ENTRIES PROVIDED:
----

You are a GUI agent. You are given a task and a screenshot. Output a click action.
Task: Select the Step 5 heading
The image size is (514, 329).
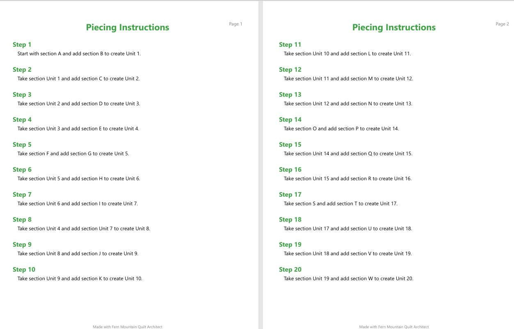click(x=22, y=145)
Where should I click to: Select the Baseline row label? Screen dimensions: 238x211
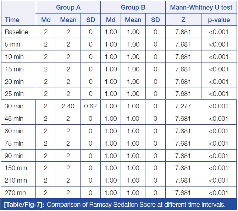coord(16,32)
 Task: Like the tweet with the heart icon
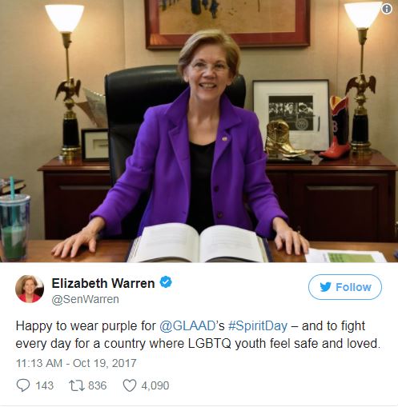130,385
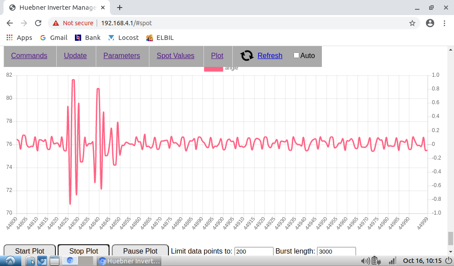Open the system start menu in the taskbar

(x=10, y=261)
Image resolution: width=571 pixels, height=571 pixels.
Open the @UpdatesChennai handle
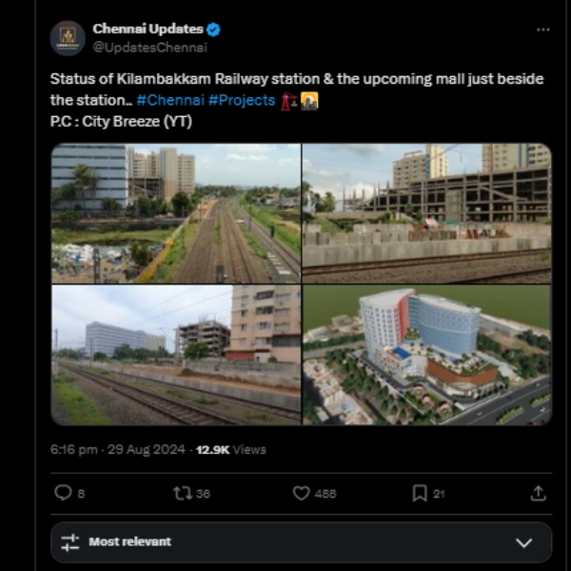click(x=149, y=47)
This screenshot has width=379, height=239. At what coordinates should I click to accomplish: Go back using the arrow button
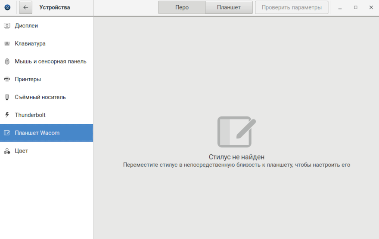coord(26,7)
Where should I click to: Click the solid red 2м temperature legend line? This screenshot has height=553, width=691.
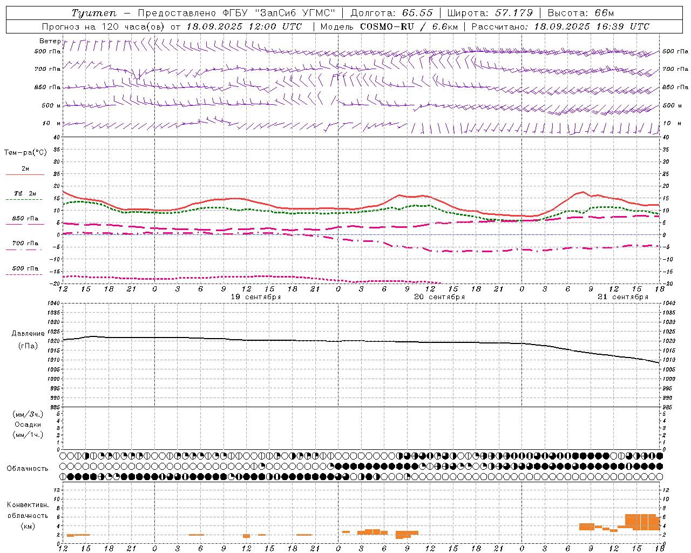(25, 174)
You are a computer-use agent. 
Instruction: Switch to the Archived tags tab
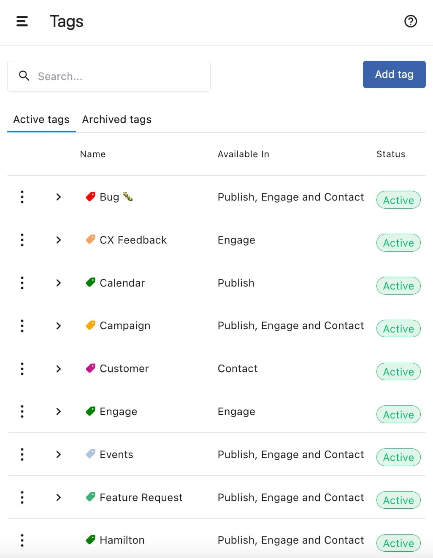(116, 120)
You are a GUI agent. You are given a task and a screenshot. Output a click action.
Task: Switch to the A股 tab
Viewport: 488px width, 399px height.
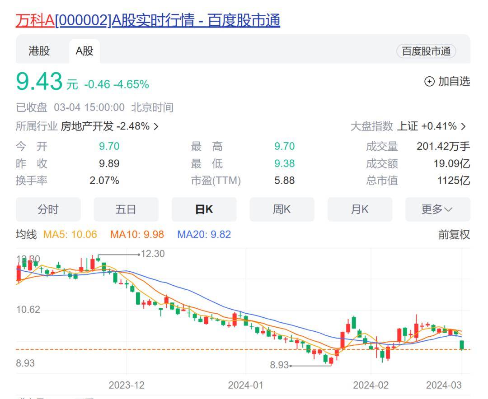click(x=84, y=51)
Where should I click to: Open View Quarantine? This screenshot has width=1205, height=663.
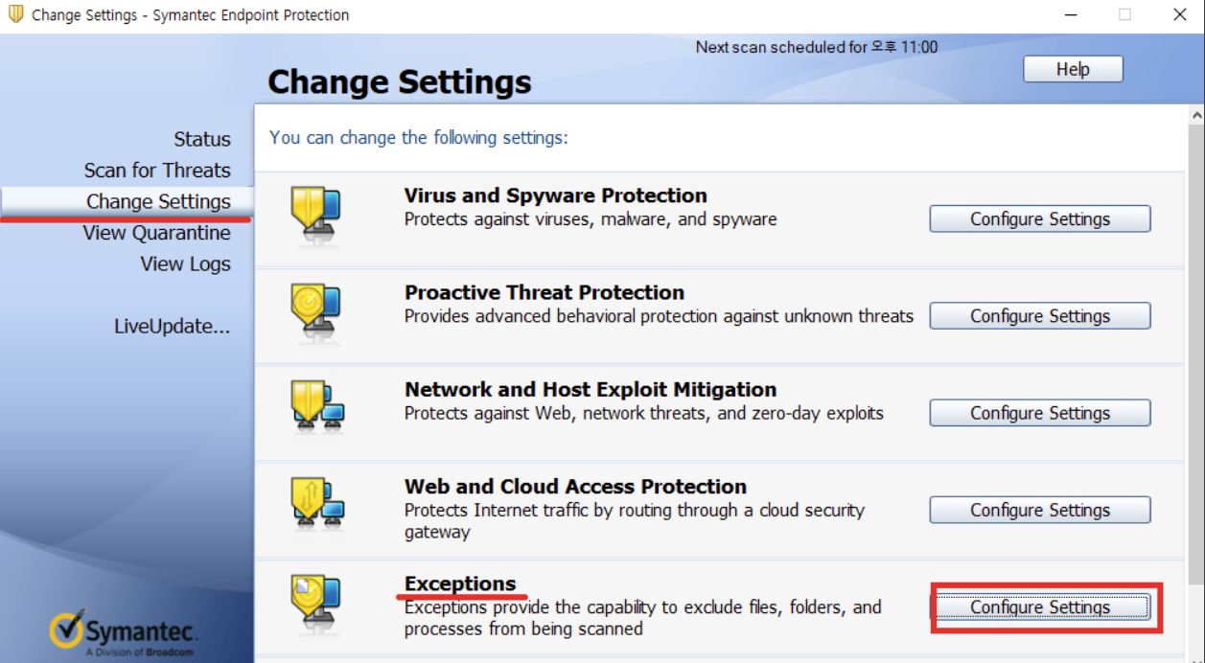coord(156,233)
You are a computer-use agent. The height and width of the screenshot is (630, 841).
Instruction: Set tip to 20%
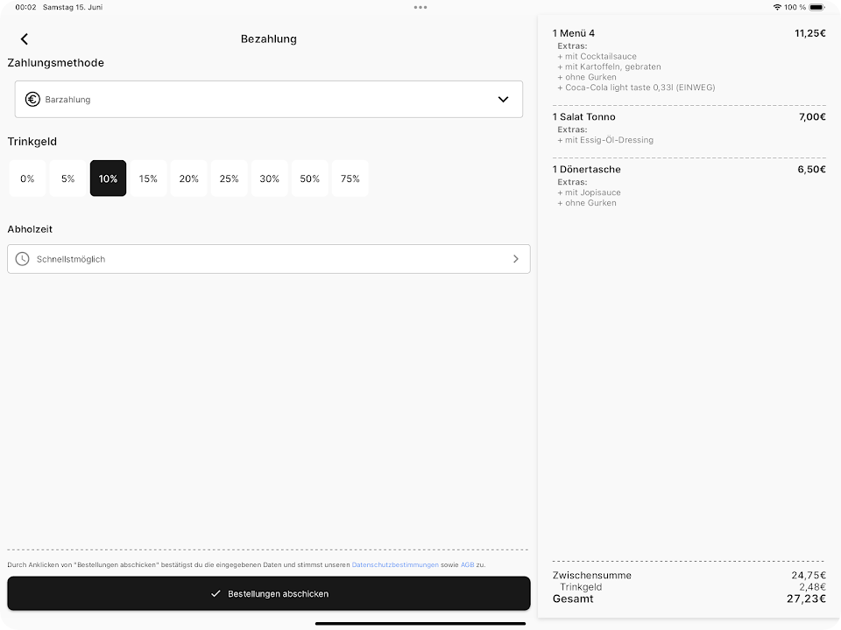tap(188, 179)
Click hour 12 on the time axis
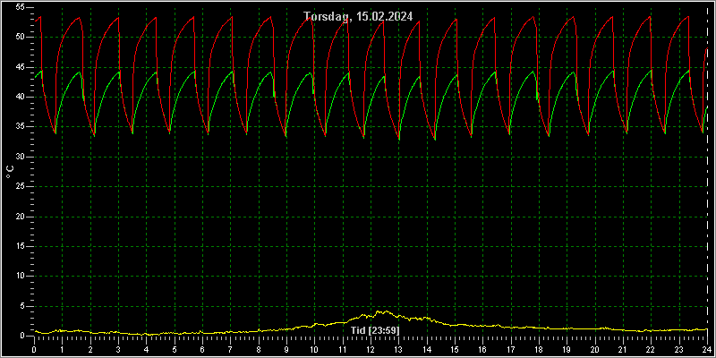The height and width of the screenshot is (358, 716). pos(370,349)
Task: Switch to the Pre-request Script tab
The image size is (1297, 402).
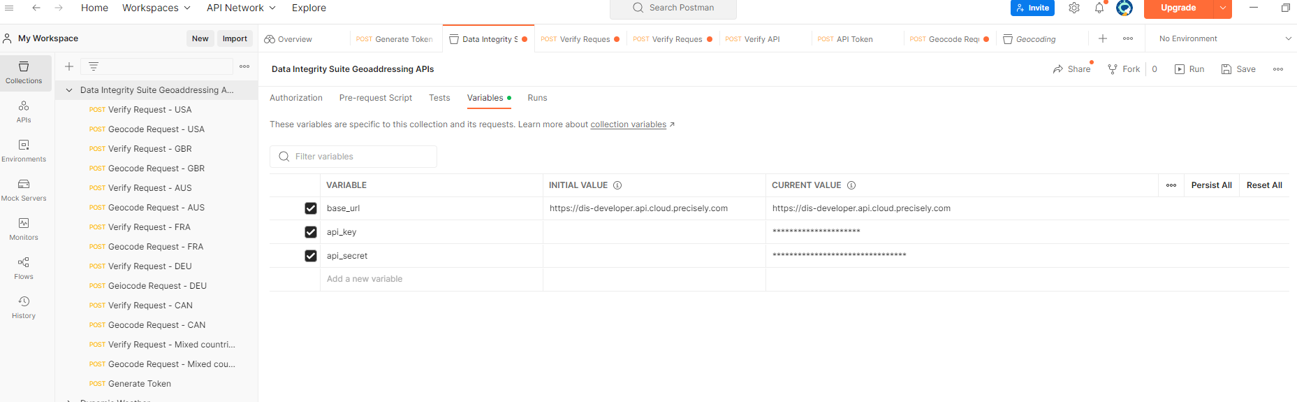Action: point(376,98)
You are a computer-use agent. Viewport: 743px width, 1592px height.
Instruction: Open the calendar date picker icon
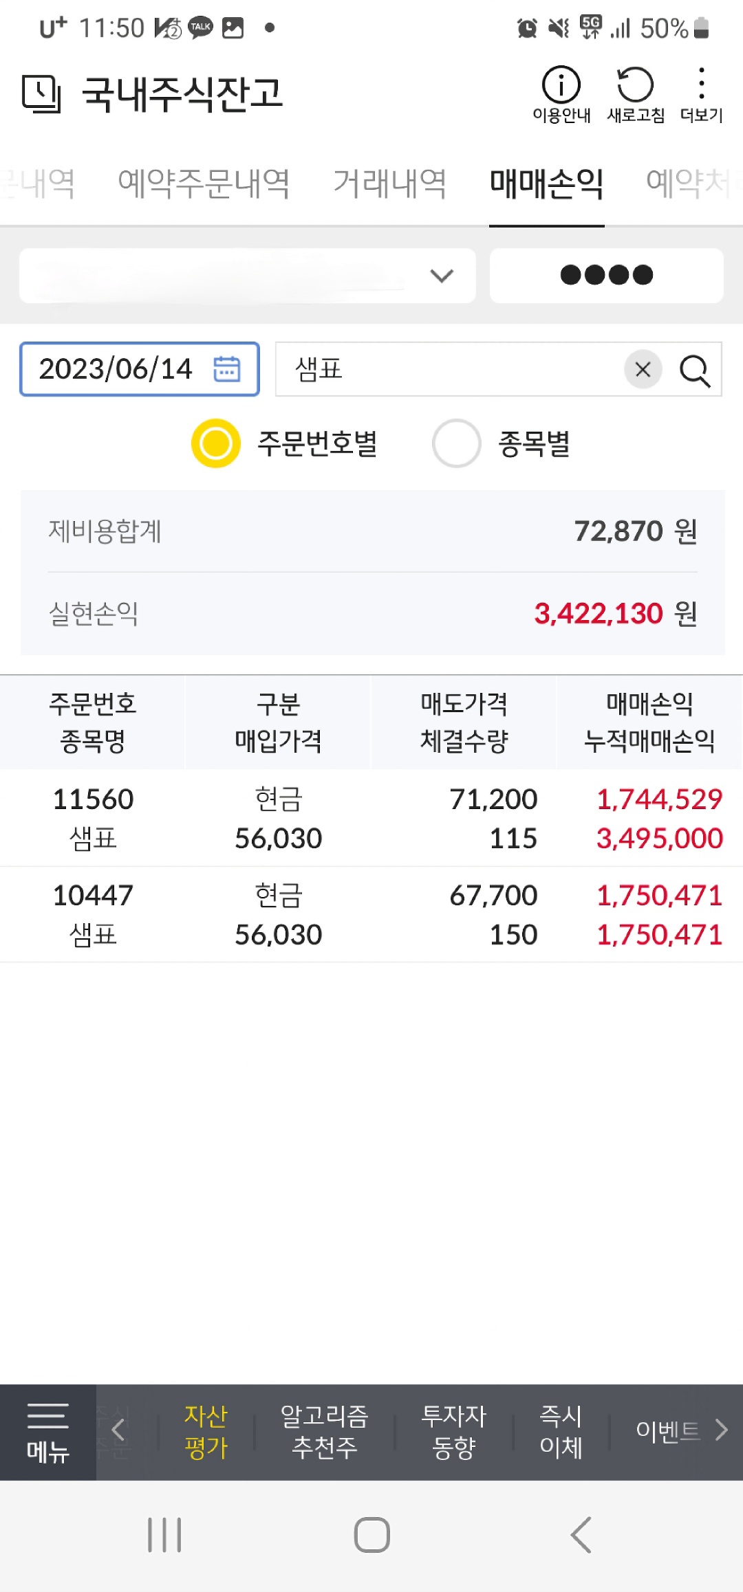(x=226, y=369)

----

WORK ORDER: Your copy of the entries must be exact and must contain no pictures.

TASK RESULT:
You are a GUI agent. You are given a task and a screenshot. Output a click action.
Task: Select the Step 5 heading
The image size is (514, 329).
click(x=22, y=145)
Where should I click to: Select the Baseline row label? Screen dimensions: 238x211
coord(16,32)
 Task: Like the tweet with the heart icon
130,385
Open the system start menu in the taskbar

(x=10, y=261)
Image resolution: width=571 pixels, height=571 pixels.
Open the @UpdatesChennai handle
click(x=149, y=47)
This screenshot has width=379, height=239. At what coordinates should I click to accomplish: Go back using the arrow button
coord(26,7)
Where should I click to: Click the solid red 2м temperature legend line? This screenshot has height=553, width=691.
(25, 174)
You are a computer-use agent. 
Instruction: Switch to the Archived tags tab
(116, 120)
You are a GUI agent. You are given a task and a screenshot. Output a click action.
Task: Switch to the A股 tab
Viewport: 488px width, 399px height.
click(x=84, y=51)
Where should I click to: Open View Quarantine? This screenshot has width=1205, height=663.
coord(156,233)
You are a computer-use agent. The height and width of the screenshot is (630, 841).
Instruction: Set tip to 20%
tap(188, 179)
Click hour 12 on the time axis
The height and width of the screenshot is (358, 716). pos(370,349)
Task: Switch to the Pre-request Script tab
The image size is (1297, 402).
Action: point(376,98)
You are a computer-use agent. Viewport: 743px width, 1592px height.
Instruction: Open the calendar date picker icon
(x=226, y=369)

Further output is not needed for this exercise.